◆ **Problem details**
In the records below, begin at the line that has "18 (57, 2035)" and stop after the line that has "Дом (15, 64)"; quote those lines verbatim and nothing more.

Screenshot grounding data
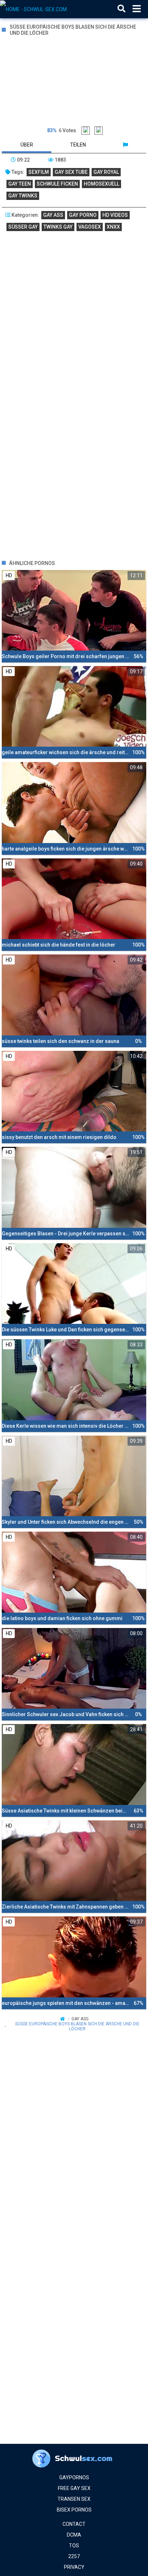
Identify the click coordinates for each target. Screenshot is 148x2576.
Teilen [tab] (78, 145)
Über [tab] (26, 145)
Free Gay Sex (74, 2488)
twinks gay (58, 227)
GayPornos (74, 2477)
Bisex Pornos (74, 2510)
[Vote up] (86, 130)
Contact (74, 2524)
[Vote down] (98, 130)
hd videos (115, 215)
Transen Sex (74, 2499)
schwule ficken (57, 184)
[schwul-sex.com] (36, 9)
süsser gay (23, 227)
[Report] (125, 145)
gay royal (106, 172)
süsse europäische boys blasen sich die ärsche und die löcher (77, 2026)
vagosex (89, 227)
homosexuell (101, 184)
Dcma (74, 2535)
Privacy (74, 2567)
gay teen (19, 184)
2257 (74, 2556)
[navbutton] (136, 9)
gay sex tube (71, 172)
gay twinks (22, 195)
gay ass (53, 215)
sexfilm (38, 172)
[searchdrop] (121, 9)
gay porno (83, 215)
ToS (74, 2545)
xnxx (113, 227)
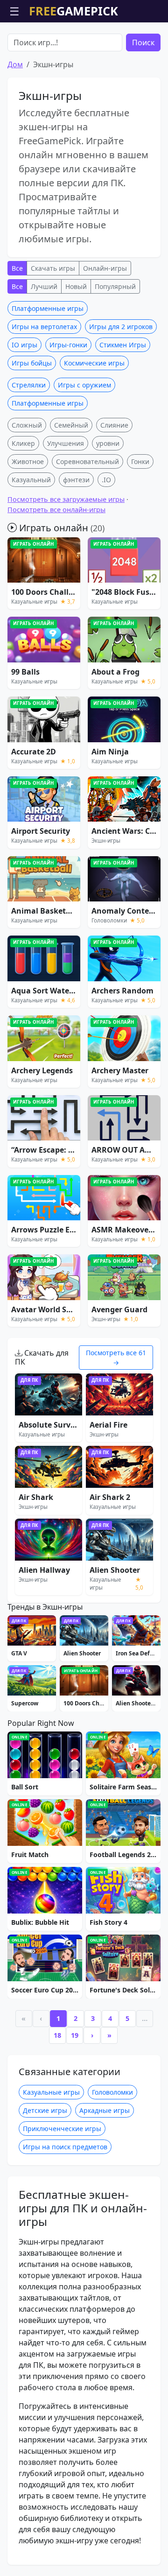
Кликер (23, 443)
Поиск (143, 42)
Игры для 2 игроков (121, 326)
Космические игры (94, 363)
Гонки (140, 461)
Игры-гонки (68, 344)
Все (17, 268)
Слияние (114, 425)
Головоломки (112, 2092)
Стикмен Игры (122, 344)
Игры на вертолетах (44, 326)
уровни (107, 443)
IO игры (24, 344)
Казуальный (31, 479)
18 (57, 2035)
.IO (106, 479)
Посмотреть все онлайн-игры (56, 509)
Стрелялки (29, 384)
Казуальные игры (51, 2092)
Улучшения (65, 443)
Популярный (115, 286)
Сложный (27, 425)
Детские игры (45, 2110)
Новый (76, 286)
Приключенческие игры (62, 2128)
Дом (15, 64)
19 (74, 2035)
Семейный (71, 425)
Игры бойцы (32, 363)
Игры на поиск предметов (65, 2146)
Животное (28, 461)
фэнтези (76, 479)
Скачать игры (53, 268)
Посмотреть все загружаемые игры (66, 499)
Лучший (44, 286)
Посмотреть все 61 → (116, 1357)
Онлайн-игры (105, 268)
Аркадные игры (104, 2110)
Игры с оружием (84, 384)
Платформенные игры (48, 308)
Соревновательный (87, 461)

◆ **Answer to this exercise**
18 (57, 2035)
.IO (106, 479)
Посмотреть все онлайн-игры (56, 509)
Стрелялки (29, 384)
Казуальные игры (51, 2092)
Улучшения (65, 443)
Популярный (115, 286)
Сложный (27, 425)
Детские игры (45, 2110)
Новый (76, 286)
Приключенческие игры (62, 2128)
Дом (15, 64)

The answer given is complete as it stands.